● **WHAT TO DO**
Report each line in the listing below that contains the string "with", copying the whole line. Case counts when matching.

● **SUPPLIED RECORDS**

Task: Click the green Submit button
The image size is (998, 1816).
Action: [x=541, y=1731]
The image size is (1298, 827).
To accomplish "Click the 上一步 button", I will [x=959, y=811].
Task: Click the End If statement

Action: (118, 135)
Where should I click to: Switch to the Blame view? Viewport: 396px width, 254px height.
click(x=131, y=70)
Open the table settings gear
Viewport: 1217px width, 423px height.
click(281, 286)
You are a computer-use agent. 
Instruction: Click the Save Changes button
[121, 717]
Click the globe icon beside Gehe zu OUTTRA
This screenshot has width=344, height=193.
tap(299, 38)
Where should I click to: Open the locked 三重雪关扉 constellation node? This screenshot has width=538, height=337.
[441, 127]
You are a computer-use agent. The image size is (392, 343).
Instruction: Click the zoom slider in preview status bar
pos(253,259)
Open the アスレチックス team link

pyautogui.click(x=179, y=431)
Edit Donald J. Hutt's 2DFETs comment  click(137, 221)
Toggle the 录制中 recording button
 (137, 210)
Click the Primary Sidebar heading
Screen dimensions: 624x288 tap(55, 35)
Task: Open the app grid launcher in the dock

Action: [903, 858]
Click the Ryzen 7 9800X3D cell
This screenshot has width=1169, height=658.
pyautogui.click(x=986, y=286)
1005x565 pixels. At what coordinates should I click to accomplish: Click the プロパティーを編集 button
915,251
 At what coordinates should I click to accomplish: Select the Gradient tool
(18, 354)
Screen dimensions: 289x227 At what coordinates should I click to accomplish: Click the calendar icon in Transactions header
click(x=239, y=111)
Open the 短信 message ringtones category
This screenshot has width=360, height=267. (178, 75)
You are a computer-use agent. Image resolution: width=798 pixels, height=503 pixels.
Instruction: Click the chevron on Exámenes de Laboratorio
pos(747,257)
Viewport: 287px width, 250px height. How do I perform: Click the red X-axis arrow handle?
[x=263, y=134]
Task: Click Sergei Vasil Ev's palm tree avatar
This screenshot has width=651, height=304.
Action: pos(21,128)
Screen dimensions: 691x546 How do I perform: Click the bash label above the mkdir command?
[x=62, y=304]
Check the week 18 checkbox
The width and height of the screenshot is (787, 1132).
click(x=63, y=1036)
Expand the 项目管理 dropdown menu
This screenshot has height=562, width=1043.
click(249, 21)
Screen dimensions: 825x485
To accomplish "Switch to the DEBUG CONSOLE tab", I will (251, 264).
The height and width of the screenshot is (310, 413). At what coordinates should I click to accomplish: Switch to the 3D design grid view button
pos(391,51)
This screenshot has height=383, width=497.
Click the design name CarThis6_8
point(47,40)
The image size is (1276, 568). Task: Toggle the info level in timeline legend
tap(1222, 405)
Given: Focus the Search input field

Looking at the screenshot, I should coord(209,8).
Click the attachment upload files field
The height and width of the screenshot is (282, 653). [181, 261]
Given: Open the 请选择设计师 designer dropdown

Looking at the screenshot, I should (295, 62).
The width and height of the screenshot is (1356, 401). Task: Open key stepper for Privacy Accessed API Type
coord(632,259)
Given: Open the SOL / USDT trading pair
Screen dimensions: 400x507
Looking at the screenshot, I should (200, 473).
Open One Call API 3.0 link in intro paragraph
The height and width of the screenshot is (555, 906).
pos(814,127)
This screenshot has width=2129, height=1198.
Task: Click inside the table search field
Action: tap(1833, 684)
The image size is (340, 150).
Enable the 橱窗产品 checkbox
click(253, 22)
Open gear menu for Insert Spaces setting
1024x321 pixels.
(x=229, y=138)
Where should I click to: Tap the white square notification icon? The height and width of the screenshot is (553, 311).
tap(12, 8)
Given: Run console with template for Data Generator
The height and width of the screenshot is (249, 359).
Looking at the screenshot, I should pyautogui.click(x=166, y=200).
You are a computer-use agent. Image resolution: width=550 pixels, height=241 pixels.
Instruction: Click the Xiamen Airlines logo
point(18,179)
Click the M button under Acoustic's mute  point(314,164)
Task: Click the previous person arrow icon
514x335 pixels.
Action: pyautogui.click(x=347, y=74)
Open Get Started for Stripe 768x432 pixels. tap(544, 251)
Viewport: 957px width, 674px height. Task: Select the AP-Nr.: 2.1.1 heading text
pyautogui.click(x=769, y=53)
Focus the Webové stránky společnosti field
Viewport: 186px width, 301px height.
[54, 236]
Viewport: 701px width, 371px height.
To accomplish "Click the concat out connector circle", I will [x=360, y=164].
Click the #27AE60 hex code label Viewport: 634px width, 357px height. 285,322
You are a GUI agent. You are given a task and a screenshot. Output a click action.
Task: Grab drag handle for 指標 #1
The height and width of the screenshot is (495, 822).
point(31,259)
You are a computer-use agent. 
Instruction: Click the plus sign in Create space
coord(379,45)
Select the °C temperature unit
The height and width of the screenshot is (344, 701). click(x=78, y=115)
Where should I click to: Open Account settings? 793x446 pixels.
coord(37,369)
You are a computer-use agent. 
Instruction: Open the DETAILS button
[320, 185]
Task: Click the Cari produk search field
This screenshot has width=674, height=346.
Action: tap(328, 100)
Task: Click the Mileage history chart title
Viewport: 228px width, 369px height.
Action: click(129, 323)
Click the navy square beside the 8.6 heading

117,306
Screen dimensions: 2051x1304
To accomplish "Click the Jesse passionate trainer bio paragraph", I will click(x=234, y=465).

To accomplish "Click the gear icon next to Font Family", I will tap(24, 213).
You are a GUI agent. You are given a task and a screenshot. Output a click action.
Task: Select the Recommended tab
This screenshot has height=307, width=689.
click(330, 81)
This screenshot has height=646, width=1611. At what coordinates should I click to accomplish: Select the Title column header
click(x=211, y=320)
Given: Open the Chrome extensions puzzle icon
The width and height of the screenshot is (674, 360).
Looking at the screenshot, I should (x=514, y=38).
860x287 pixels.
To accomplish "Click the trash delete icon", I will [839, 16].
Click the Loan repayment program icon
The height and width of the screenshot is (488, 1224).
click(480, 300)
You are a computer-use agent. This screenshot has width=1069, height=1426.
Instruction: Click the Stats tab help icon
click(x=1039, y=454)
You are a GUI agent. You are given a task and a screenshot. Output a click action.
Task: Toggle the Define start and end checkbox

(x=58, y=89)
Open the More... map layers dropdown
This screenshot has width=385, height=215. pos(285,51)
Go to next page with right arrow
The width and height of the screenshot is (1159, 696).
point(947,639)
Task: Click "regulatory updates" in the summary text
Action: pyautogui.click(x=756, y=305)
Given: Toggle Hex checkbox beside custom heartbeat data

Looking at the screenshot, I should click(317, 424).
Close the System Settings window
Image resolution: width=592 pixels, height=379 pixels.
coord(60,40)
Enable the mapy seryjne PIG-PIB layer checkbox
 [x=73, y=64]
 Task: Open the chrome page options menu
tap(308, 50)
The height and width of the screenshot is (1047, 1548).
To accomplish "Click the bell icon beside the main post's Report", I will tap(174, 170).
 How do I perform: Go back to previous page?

● **EXERCISE ANSWER**
Given: Run console with template for Data Generator
Go to next page with right arrow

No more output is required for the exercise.